Visita ispettiva all’ospedale spoke di Corigliano-Rossano, manca il personale

Visita a carattere ispettivo nell’ospedale spoke di Corigliano Rossano da parte del Consigliere regionale del M5S Davide Tavernise dalle cui risultanti sono emerse alcune criticità prevalentemente riconducibili alla carenza di personale. Nei giorni scorsi è stato nominato il nuovo direttore sanitario, il facente funzioni Luigi Muraca, in attesa dell’assegnazione definitiva mediante bando concorsuale, con il quale il grillino si è relazionato e, nei prossimi giorni, insieme si recheranno presso la direzione dell’Asp di Cosenza per un incontro con il commissario straordinario Antonello Graziano. Le maggiori criticità si sono riscontrate nell’emergenza-urgenza dove mancano medici, infermieri e o.ss (operatori socio assistenziali). «Il bando è ancora fermo per i nuovi concorsi e le nuove assunzioni, ha affermato Tavernise. Si sta tentando di sopperire mediante l’assegnazione di indennità aggiuntive a medici di altri reparti.
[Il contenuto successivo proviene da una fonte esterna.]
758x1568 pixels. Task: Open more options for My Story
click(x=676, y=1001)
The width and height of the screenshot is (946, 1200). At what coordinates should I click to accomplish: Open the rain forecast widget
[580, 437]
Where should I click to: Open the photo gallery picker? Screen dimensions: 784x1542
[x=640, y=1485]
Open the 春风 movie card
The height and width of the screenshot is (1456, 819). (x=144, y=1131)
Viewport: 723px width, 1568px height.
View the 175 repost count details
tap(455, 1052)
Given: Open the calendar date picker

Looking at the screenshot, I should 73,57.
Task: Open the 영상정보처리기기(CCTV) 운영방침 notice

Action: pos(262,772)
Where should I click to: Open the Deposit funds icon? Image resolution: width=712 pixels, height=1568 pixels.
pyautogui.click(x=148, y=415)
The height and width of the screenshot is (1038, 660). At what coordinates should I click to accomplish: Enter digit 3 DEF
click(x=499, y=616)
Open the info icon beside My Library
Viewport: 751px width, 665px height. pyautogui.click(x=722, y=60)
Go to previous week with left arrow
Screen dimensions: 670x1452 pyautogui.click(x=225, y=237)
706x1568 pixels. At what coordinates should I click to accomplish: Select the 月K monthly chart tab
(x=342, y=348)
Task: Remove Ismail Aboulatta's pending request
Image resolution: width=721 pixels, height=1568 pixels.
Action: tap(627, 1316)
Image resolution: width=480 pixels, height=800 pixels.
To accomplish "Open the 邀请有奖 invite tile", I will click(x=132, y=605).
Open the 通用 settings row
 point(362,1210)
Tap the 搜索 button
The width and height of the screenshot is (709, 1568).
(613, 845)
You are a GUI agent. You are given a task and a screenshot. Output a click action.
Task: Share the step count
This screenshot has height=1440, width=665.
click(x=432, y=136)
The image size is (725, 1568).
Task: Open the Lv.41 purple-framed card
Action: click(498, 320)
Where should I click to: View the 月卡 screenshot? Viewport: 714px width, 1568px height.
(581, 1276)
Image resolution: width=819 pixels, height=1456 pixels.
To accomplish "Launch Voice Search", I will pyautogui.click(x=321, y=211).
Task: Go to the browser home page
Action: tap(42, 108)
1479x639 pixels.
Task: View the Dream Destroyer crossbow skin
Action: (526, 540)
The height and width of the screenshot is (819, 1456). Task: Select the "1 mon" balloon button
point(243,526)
Mi auguro che una quota parte dei medici cubani possano essere assegnati allo spoke di Corigliano Rossano».

Davide Tavernise

 Analoghi disagi nelle divisioni di Cardiologia, Chirurgia e l’unità semplice di Oncologia per la parte che attiene al personale infermieristico. Altro problema riguarda la divisione di Nefrologia ritenuta a rischio chiusura: «Per il momento è stata trovata una soluzione tampone attingendo un medico dal reparto di Medicina per poi procedere all’assunzione di una unità lavorativa dal primo febbraio prossimo». Locali ristretti e inadeguati quelli riscontrati negli ambulatori di Oculistica e Otorino: «Si lavora in spazi estremamente ridotti. Il personale è costretto a operare in condizioni vergognose». In attesa della realizzazione del nuovo ospedale della Sibaritide si tenta di garantire i servizi minimi essenziali. «Il cronoprogramma dei lavori si sta rispettando, riferisce Tavernise, per il prossimo dicembre del 2023 ci sarà il collaudo e poi la consegna dei lavori. Mi batterò affinché il futuro ospedale possa essere convertito da spoke ad Hub». Una battuta sui presidi ospedalieri di Cariati e Trebisacce entrambi inseriti nel piano operativo regionale: «Nella nuova rete ospedaliera è prevista la loro riapertura in quanto sedi disagiate. Sono previsti dei pronto soccorso, i reparti di medicina e continueranno a svolgere le proprie attività i reparti ambulatoriali. Tali presidi si sostituiranno alla medicina territoriale e anche lo spoke di Corigliano Rossano sarà sgravato di un eccessivo carico di lavoro».